▶ [Bloque de texto]
Lo
que nos toca de la diáspora
Nuevamente
la diáspora cultural africana nos convoca a la reflexión
y al debate. A sólo ciento diez años de la abolición
de su último reducto americano (Brasil), el estigma
de la esclavitud aún está presente en las mentalidades
de los descendientes de quienes la han padecido y de los que
hoy, conscientes o sin saberlo, disfrutan de una ventajosa
posición social y económica gracias a sus frutos
directos e indirectos. Al mismo tiempo, los valores culturales
de los pueblos africanos viven transformados hoy en este Nuevo
Mundo, pero no sólo en los antiguos descendientes por
decenas de generaciones, sino en una parte muy significativa
de su población que, -más allá de sus
cruces genéticos- ha asumido o deberá asumir
como propio ese rico patrimonio y lo ha recreado hasta formar
esa sustancia indisoluble de una parte importante de las culturas
nacionales del continente y muy especialmente de sus áreas
insulares.
Uno de los grandes retos de los pueblos de América
a las puertas del tercer milenio es la superación del
estigma de la discriminación y los prejuicios raciales,
para alimentar la llama de la cultura, cada una con su propia
identidad, y reconocer en igualdad de condiciones todo el
legado procedente de Europa, África y Asia, junto con
la originalidad irrepetible de cada una de las culturas añejas
y nuevas, independientemente de su lejanía en el tiempo
o de su conmensurabilidad en el espacio.

▶ [Datos de entrada]
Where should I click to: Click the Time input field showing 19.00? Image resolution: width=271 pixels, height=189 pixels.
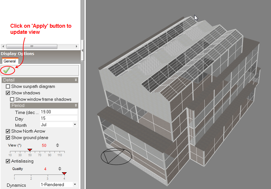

▶ [Enunciado] Prosigue el texto sobre la diáspora cultural africana a partir de su última oración.

▶ [Resultado]
La
trata y sus secuelas
Muchas
han sido las interpretaciones sobre la mayor sangría
demográfica y cultural que ha tenido la humanidad:
la trata esclavista, desde la justificación del gran
crimen ?hoy se sabe mejor que antes que todo acto humano puede
ser justificable y al mismo tiempo rebatible? al concebir
a los cargamentos de África al sur del Sahara como
parte de los bienes muebles, en tanto mercancía convertible
en capital; hasta las múltiples denuncias que se hicieron
en América, desde el propio siglo XVI hasta el presente,
acerca de la degradación extrema de la condición
humana.
Como
bien se ha señalado en una perspectiva universal: “La
trata fue el mayor desplazamiento de población de la
historia y por consiguiente un encuentro, ciertamente forzado,
entre culturas. Generó interacciones entre africanos,
amerindios y europeos de tal amplitud, que quizá hoy,
en el bullicio americano y antillano, esté en juego
algo vital para el tercer milenio: el pluralismo cultural,
es decir, la capacidad y el potencial de convivencia de pueblos,
religiones, culturas de orígenes distintos, el reconocimiento
de la riqueza de las especificidades y de la dinámica
de sus interacciones”.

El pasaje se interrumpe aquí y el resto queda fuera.